* _AIM_
Copy the following data line for line, keeping every word, number, and mark of punctuation unchanged.

* _SOURCE DATA_
[Begin]

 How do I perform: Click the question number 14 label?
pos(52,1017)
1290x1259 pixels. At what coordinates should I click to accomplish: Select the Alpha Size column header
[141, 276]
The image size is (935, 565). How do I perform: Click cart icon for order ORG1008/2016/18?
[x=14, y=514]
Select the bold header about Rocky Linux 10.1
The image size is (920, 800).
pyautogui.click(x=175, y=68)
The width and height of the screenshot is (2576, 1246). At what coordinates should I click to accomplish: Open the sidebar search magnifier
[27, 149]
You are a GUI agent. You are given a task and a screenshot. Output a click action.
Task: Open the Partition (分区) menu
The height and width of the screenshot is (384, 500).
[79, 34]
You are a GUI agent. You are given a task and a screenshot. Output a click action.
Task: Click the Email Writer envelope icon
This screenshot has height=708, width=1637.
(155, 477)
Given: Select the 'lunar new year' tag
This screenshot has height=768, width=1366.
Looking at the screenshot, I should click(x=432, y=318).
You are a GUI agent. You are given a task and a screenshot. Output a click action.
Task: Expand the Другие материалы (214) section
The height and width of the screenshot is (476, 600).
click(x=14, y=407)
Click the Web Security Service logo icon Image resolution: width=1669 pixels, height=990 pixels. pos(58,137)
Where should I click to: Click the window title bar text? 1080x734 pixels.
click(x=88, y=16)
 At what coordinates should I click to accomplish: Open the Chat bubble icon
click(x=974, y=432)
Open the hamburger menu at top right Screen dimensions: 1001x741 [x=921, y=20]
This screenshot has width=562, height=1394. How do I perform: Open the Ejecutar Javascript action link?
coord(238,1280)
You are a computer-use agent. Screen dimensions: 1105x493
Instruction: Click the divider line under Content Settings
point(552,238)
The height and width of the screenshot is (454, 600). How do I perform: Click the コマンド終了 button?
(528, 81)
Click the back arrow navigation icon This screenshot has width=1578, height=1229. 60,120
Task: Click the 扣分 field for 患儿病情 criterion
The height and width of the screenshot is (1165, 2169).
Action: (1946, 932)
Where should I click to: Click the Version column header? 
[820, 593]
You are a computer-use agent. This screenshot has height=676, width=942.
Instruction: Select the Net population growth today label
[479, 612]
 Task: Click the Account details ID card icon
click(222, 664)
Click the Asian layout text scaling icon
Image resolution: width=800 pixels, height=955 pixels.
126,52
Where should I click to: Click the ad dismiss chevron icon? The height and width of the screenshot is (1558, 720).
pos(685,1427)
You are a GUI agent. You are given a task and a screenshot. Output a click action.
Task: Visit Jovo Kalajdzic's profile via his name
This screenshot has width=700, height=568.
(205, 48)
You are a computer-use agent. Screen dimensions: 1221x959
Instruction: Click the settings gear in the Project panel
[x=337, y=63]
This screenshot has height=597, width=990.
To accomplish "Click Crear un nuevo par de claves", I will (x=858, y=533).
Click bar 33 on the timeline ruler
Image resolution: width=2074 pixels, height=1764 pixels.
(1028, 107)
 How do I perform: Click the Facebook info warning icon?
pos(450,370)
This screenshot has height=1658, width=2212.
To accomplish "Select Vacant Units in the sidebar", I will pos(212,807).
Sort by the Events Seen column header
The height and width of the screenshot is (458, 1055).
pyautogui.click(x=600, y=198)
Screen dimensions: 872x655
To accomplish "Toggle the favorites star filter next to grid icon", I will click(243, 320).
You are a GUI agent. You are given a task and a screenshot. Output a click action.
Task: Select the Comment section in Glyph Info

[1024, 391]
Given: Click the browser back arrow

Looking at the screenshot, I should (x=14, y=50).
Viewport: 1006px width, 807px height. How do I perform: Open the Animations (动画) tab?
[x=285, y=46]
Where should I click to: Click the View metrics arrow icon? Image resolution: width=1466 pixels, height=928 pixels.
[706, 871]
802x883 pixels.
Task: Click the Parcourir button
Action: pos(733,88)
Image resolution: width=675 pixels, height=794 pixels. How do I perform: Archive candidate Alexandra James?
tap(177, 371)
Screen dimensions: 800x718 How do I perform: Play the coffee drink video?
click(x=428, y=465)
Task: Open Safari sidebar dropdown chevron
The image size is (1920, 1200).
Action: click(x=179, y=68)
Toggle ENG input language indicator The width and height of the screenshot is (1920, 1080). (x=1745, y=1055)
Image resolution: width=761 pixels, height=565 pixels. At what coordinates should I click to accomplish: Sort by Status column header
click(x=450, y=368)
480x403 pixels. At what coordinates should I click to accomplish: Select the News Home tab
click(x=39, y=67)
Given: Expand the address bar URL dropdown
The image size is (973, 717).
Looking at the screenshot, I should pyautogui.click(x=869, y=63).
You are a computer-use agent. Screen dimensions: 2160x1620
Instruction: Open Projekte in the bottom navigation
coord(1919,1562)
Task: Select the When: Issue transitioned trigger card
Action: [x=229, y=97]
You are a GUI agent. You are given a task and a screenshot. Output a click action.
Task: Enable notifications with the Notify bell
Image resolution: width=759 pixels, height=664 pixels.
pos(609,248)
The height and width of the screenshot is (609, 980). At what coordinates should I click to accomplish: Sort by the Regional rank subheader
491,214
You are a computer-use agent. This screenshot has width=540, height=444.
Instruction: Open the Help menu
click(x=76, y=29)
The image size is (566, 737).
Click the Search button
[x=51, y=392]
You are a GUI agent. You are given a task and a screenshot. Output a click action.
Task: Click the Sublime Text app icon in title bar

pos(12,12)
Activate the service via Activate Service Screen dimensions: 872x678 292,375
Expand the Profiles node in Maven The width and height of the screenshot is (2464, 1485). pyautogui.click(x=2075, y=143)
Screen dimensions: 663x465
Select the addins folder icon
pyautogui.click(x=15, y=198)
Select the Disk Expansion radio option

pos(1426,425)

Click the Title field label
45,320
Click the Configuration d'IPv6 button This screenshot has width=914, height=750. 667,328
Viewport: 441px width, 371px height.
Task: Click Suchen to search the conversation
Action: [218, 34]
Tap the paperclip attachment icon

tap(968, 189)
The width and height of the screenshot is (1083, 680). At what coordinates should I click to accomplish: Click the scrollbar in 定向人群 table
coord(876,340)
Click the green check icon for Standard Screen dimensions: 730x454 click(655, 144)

[End]

* _SOLUTION TO THIS TASK_
 How do I perform: Click the question number 14 label?
pos(52,1017)
1290x1259 pixels. At what coordinates should I click to accomplish: Select the Alpha Size column header
[141, 276]
The image size is (935, 565). How do I perform: Click cart icon for order ORG1008/2016/18?
[x=14, y=514]
Select the bold header about Rocky Linux 10.1
The image size is (920, 800).
pyautogui.click(x=175, y=68)
The width and height of the screenshot is (2576, 1246). At what coordinates should I click to accomplish: Open the sidebar search magnifier
[27, 149]
You are a GUI agent. You are given a task and a screenshot. Output a click action.
Task: Open the Partition (分区) menu
The height and width of the screenshot is (384, 500).
[79, 34]
You are a GUI agent. You are given a task and a screenshot. Output a click action.
Task: Click the Email Writer envelope icon
This screenshot has height=708, width=1637.
(155, 477)
Given: Select the 'lunar new year' tag
This screenshot has height=768, width=1366.
Looking at the screenshot, I should click(x=432, y=318).
You are a GUI agent. You are given a task and a screenshot. Output a click action.
Task: Expand the Другие материалы (214) section
The height and width of the screenshot is (476, 600).
click(x=14, y=407)
Click the Web Security Service logo icon Image resolution: width=1669 pixels, height=990 pixels. pos(58,137)
Where should I click to: Click the window title bar text? 1080x734 pixels.
click(x=88, y=16)
 At what coordinates should I click to accomplish: Open the Chat bubble icon
click(x=974, y=432)
Open the hamburger menu at top right Screen dimensions: 1001x741 [x=921, y=20]
This screenshot has width=562, height=1394. How do I perform: Open the Ejecutar Javascript action link?
coord(238,1280)
You are a computer-use agent. Screen dimensions: 1105x493
Instruction: Click the divider line under Content Settings
point(552,238)
The height and width of the screenshot is (454, 600). How do I perform: Click the コマンド終了 button?
(528, 81)
Click the back arrow navigation icon This screenshot has width=1578, height=1229. 60,120
Task: Click the 扣分 field for 患儿病情 criterion
The height and width of the screenshot is (1165, 2169).
Action: (1946, 932)
Where should I click to: Click the Version column header? 
[820, 593]
You are a computer-use agent. This screenshot has height=676, width=942.
Instruction: Select the Net population growth today label
[479, 612]
 Task: Click the Account details ID card icon
click(222, 664)
Click the Asian layout text scaling icon
Image resolution: width=800 pixels, height=955 pixels.
126,52
Where should I click to: Click the ad dismiss chevron icon? The height and width of the screenshot is (1558, 720).
pos(685,1427)
You are a GUI agent. You are given a task and a screenshot. Output a click action.
Task: Visit Jovo Kalajdzic's profile via his name
This screenshot has width=700, height=568.
(205, 48)
You are a computer-use agent. Screen dimensions: 1221x959
Instruction: Click the settings gear in the Project panel
[x=337, y=63]
This screenshot has height=597, width=990.
To accomplish "Click Crear un nuevo par de claves", I will (x=858, y=533).
Click bar 33 on the timeline ruler
Image resolution: width=2074 pixels, height=1764 pixels.
(1028, 107)
 How do I perform: Click the Facebook info warning icon?
pos(450,370)
This screenshot has height=1658, width=2212.
To accomplish "Select Vacant Units in the sidebar", I will pos(212,807).
Sort by the Events Seen column header
The height and width of the screenshot is (458, 1055).
pyautogui.click(x=600, y=198)
Screen dimensions: 872x655
To accomplish "Toggle the favorites star filter next to grid icon", I will click(243, 320).
You are a GUI agent. You are given a task and a screenshot. Output a click action.
Task: Select the Comment section in Glyph Info

[1024, 391]
Given: Click the browser back arrow

Looking at the screenshot, I should (x=14, y=50).
Viewport: 1006px width, 807px height. How do I perform: Open the Animations (动画) tab?
[x=285, y=46]
Where should I click to: Click the View metrics arrow icon? Image resolution: width=1466 pixels, height=928 pixels.
[706, 871]
802x883 pixels.
Task: Click the Parcourir button
Action: pos(733,88)
Image resolution: width=675 pixels, height=794 pixels. How do I perform: Archive candidate Alexandra James?
tap(177, 371)
Screen dimensions: 800x718 How do I perform: Play the coffee drink video?
click(x=428, y=465)
Task: Open Safari sidebar dropdown chevron
The image size is (1920, 1200).
Action: click(x=179, y=68)
Toggle ENG input language indicator The width and height of the screenshot is (1920, 1080). (x=1745, y=1055)
Image resolution: width=761 pixels, height=565 pixels. At what coordinates should I click to accomplish: Sort by Status column header
click(x=450, y=368)
480x403 pixels. At what coordinates should I click to accomplish: Select the News Home tab
click(x=39, y=67)
Given: Expand the address bar URL dropdown
The image size is (973, 717).
Looking at the screenshot, I should pyautogui.click(x=869, y=63).
You are a computer-use agent. Screen dimensions: 2160x1620
Instruction: Open Projekte in the bottom navigation
coord(1919,1562)
Task: Select the When: Issue transitioned trigger card
Action: [x=229, y=97]
You are a GUI agent. You are given a task and a screenshot. Output a click action.
Task: Enable notifications with the Notify bell
Image resolution: width=759 pixels, height=664 pixels.
pos(609,248)
The height and width of the screenshot is (609, 980). At what coordinates should I click to accomplish: Sort by the Regional rank subheader
491,214
You are a computer-use agent. This screenshot has width=540, height=444.
Instruction: Open the Help menu
click(x=76, y=29)
The image size is (566, 737).
Click the Search button
[x=51, y=392]
You are a GUI agent. You are given a task and a screenshot. Output a click action.
Task: Click the Sublime Text app icon in title bar

pos(12,12)
Activate the service via Activate Service Screen dimensions: 872x678 292,375
Expand the Profiles node in Maven The width and height of the screenshot is (2464, 1485). pyautogui.click(x=2075, y=143)
Screen dimensions: 663x465
Select the addins folder icon
pyautogui.click(x=15, y=198)
Select the Disk Expansion radio option

pos(1426,425)

Click the Title field label
45,320
Click the Configuration d'IPv6 button This screenshot has width=914, height=750. 667,328
Viewport: 441px width, 371px height.
Task: Click Suchen to search the conversation
Action: [218, 34]
Tap the paperclip attachment icon

tap(968, 189)
The width and height of the screenshot is (1083, 680). At what coordinates should I click to accomplish: Click the scrollbar in 定向人群 table
coord(876,340)
Click the green check icon for Standard Screen dimensions: 730x454 click(655, 144)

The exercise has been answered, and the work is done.